==== GIVEN RECORDS
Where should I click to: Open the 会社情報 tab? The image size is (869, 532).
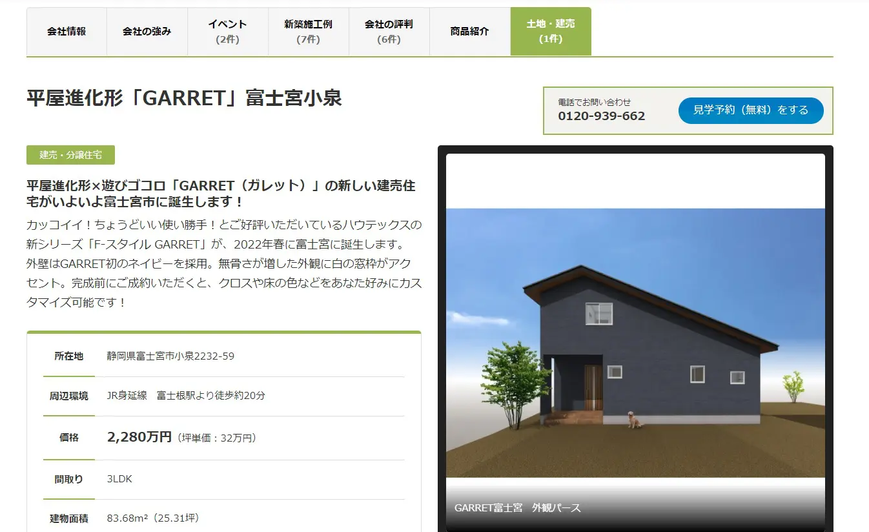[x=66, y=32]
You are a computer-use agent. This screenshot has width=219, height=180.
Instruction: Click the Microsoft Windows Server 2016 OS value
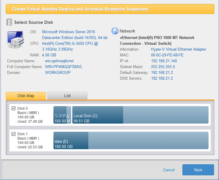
========
==== GIVEN RECORDS
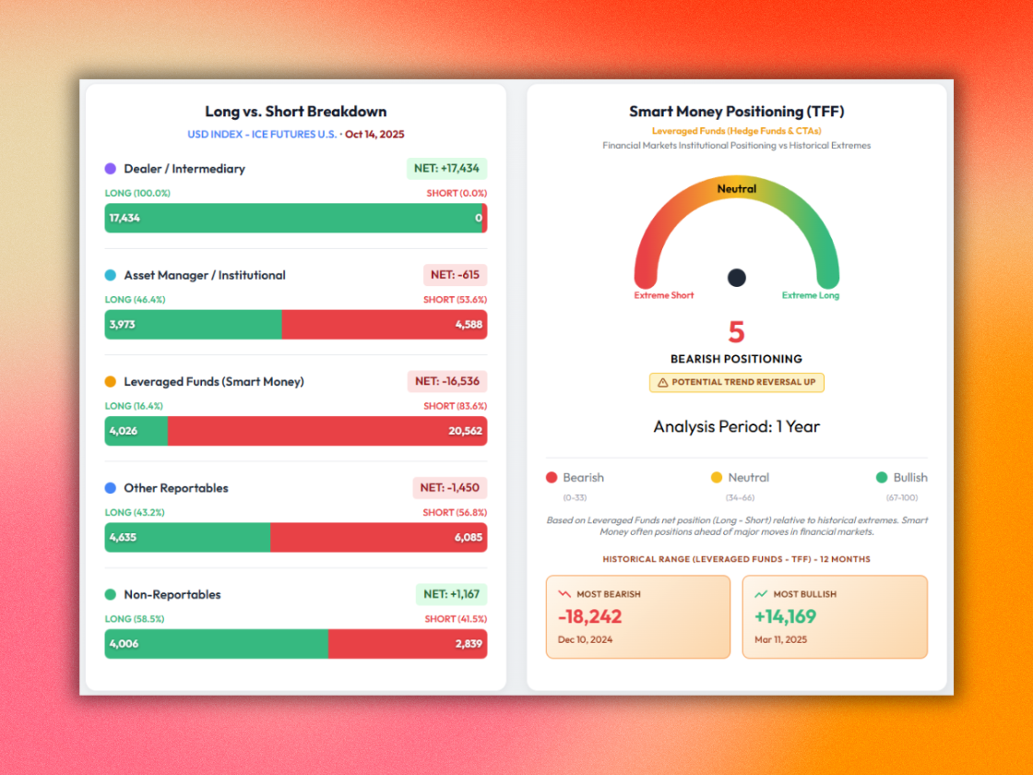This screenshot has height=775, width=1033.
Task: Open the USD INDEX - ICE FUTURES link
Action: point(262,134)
========
==== GIVEN RECORDS
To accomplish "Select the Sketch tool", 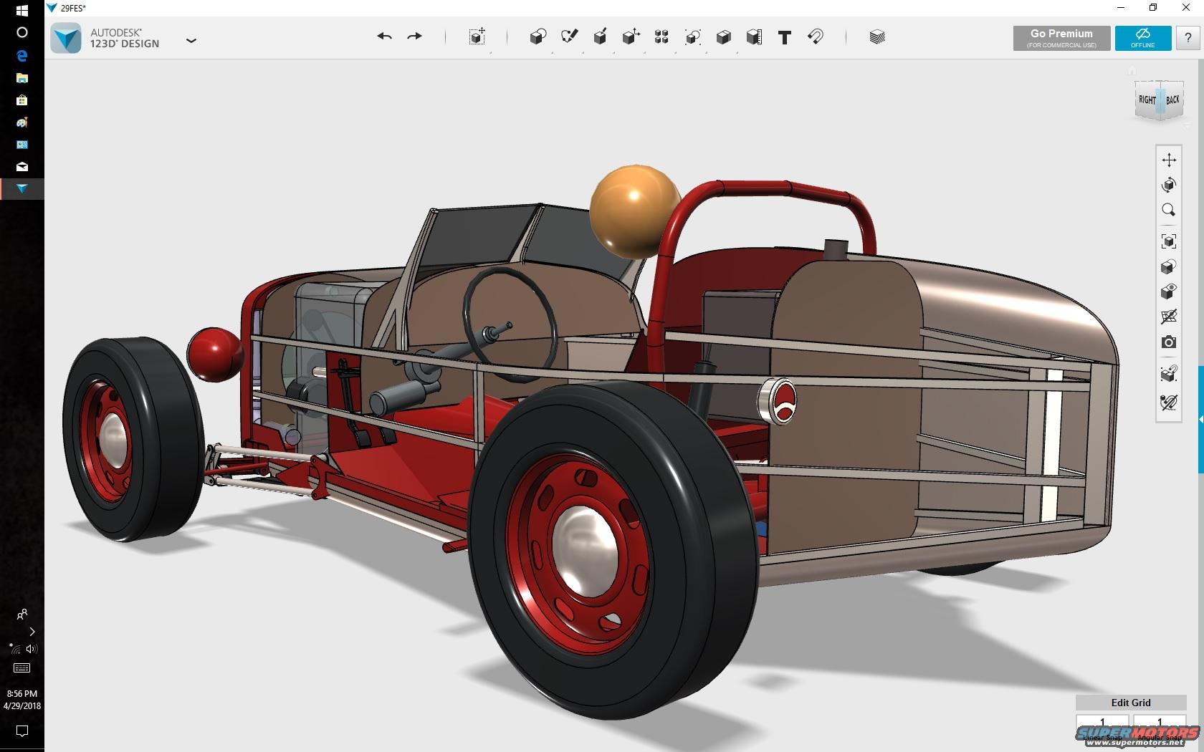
========
### TASK ITEM
Return only the part of the records above that opens with the line containing "You are a computer-use" and closes with the line containing "Instruction: Click the", ends included.

### TASK SOLUTION
You are a computer-use agent. This screenshot has width=219, height=180.
Instruction: Click the Microsoft Windows Server 2016 OS value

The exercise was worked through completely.